La propuesta se centra en la argumentación basada en pruebas, el enfoque ’One Health’ (salud ambiental, animal, y humana) y la búsqueda de soluciones a problemas ambientales para alumnos de 4º de ESO, han detallado desde la Universidad en un comunicado.
Concretamente, la actividad presenta un escenario realista que promueve la reflexión sobre la exposición a pesticidas utilizados en la agricultura y sus efectos en la reproducción de organismos.
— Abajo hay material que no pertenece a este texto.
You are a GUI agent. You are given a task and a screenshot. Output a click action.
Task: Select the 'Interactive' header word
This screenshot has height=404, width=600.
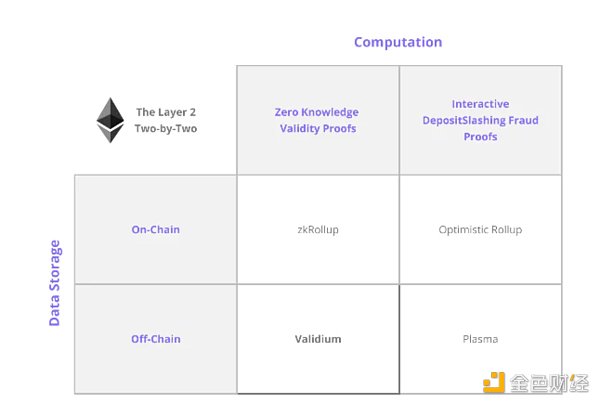pyautogui.click(x=480, y=104)
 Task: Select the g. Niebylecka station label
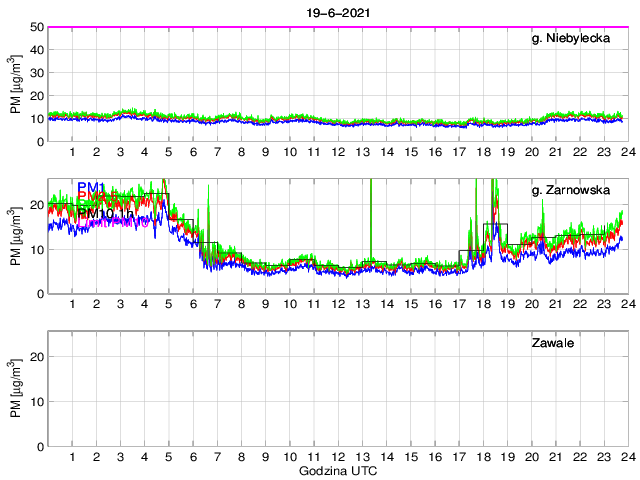click(x=578, y=40)
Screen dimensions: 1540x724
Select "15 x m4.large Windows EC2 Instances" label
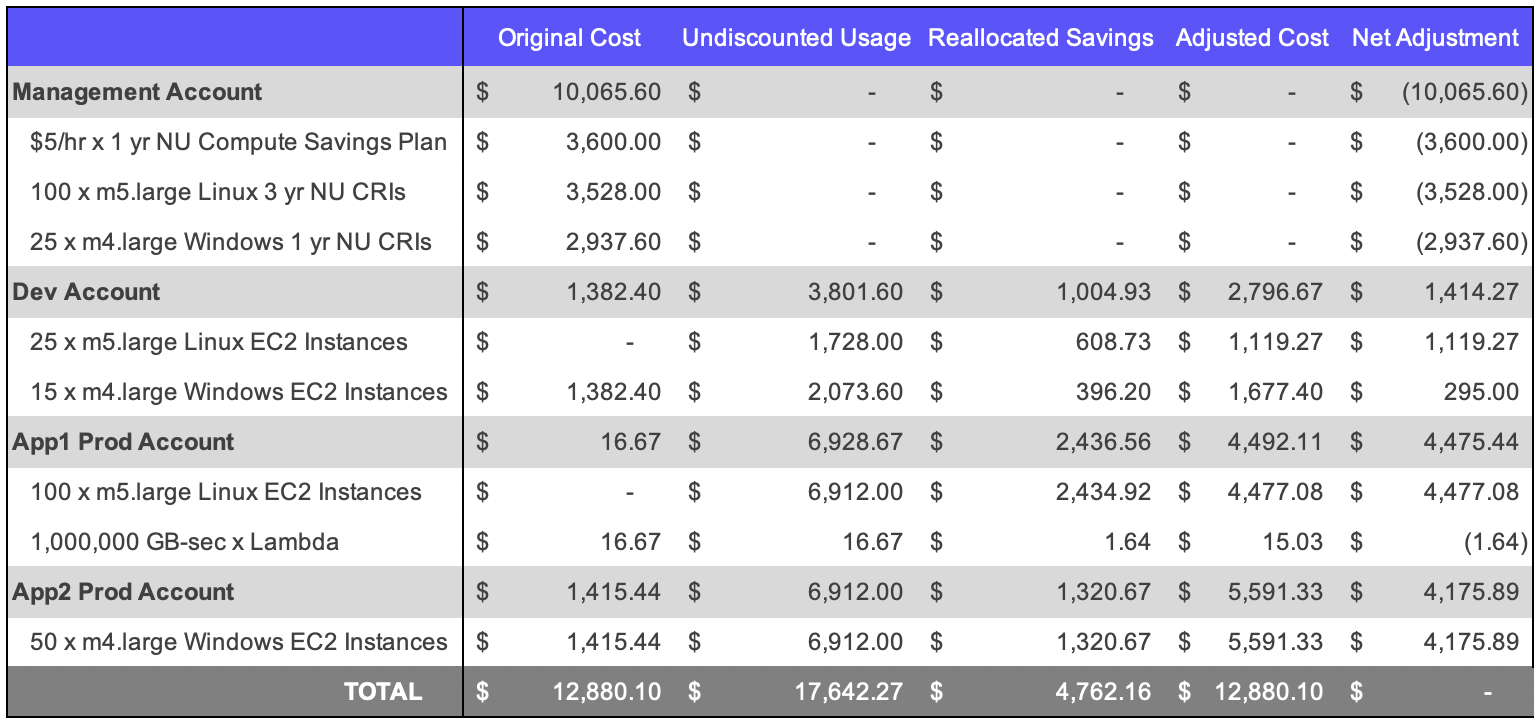239,392
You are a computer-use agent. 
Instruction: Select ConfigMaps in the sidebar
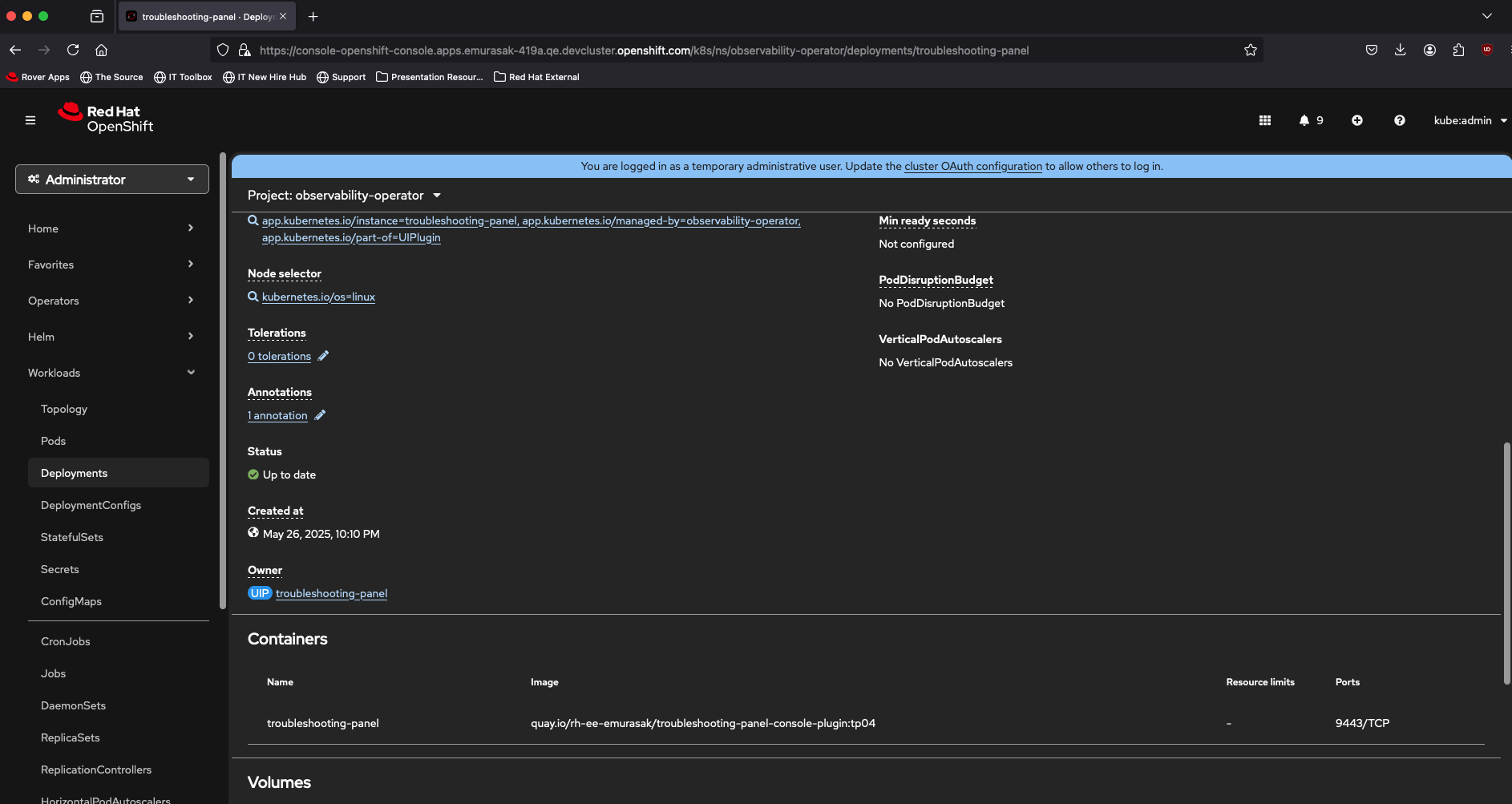71,601
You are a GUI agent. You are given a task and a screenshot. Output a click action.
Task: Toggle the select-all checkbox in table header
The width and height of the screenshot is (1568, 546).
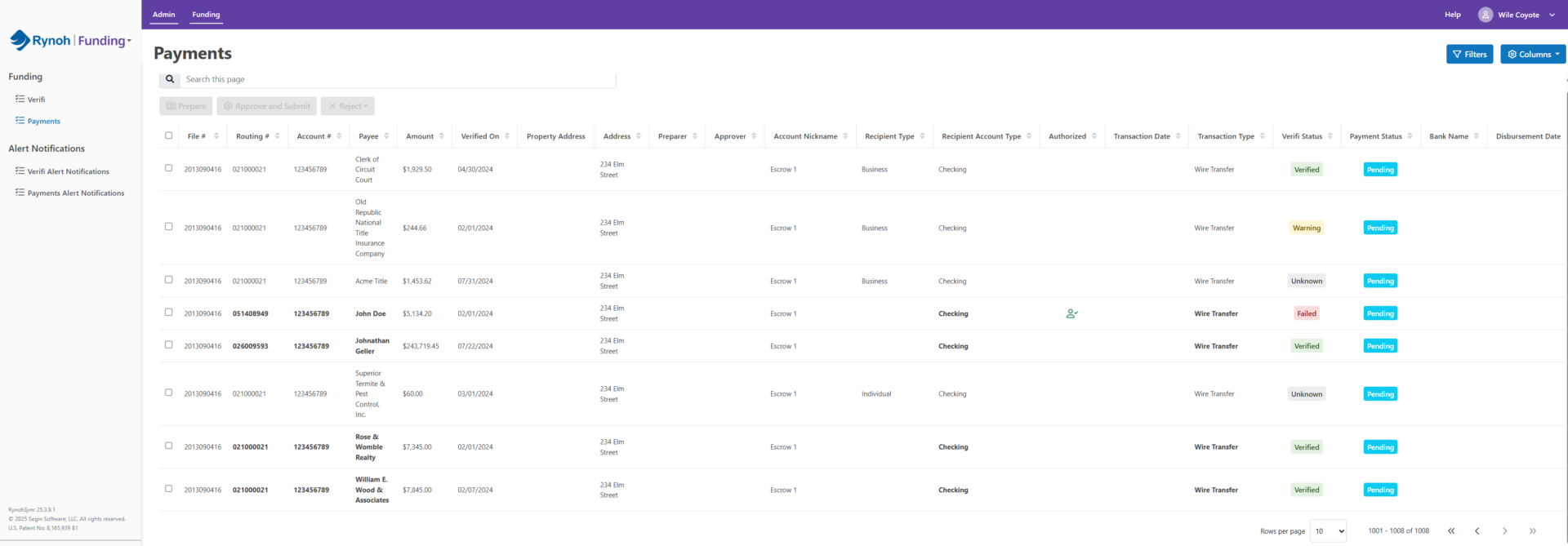(x=169, y=135)
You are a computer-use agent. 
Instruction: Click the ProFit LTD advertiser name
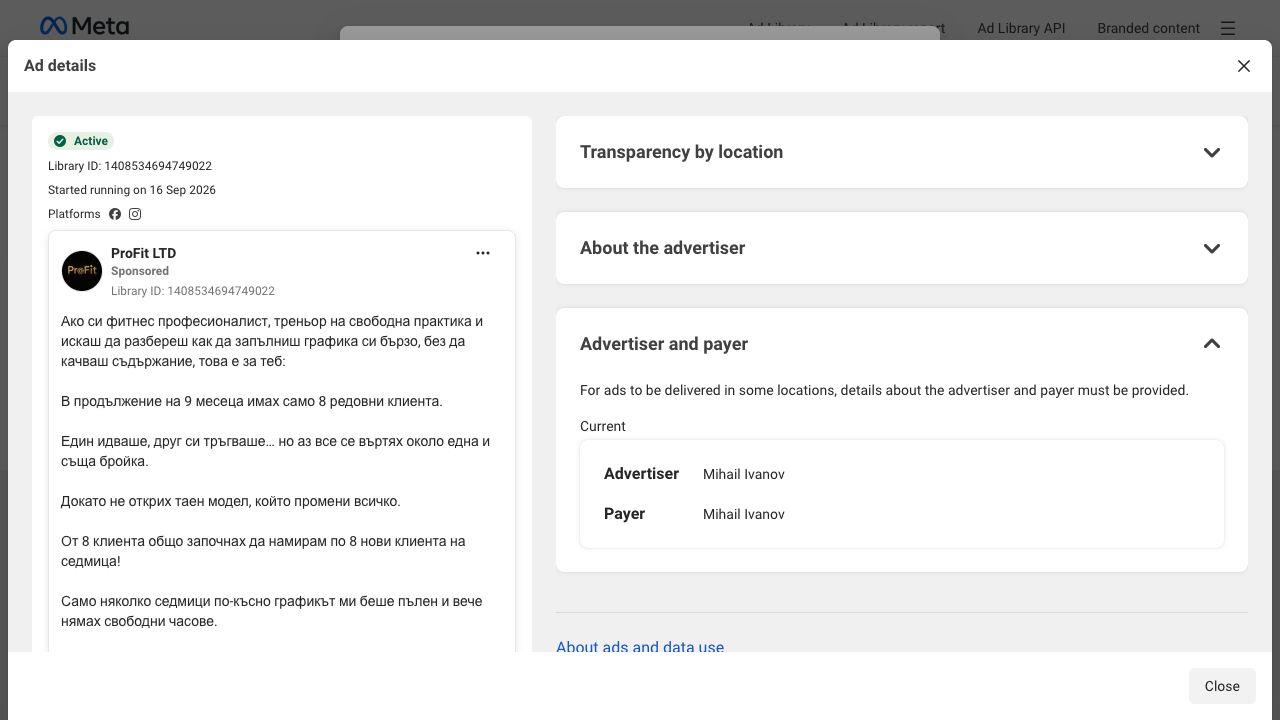click(143, 253)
Así, los estudiantes deben analizar datos de salud ambiental, animal y humana, y llevar a cabo acciones como ordenar ciudades según su grado de contaminación, proponer soluciones para evitar riesgos tóxicos y valorar el impacto de las soluciones propuestas.
Los resultados, publicados en la revista ’Sustainability’, demuestran que esta intervención promueve ’’la generación autónoma de conocimiento y el desarrollo de competencias científicas y ambientales’’. La propuesta se alinea con llamamientos internacionales para ’’fomentar el pensamiento crítico y busca reducir la brecha entre la investigación educativa y la práctica docente real en las aulas de Biología’’.
Al evaluar la eficacia de la propuesta, los investigadores evidenciaron que los estudiantes tienen dificultades para establecer relaciones multicausales entre datos de contaminación, estilos de vida y problemas reproductivos de los seres vivos.
Además, se detectó que las soluciones propuestas por los alumnos se centraban más en medidas paliativas que preventivas y, al evaluar los posibles efectos derivados de implementar soluciones, lo hacían únicamente desde perspectivas económicas, científico-sanitarias y ambientales.
’’No se consigue una visión holística de la complejidad de los problemas ambientales, lo que podría deberse a que en las clases de ciencias no se esté dando suficiente importancia a los aspectos éticos, políticos o sociológicos, tal y como demanda la nueva legislación educativa’’, señalan los autores.
Por último, los investigadores ofrecen una serie de recomendaciones para diseñar actividades educativas acordes con las necesidades del siglo XXI, incluyendo el fomento del trabajo en equipo, la argumentación sobre problemas auténticos y la promoción de entornos de aprendizaje interdisciplinarios que aborden la salud del planeta y sus habitantes como una única entidad.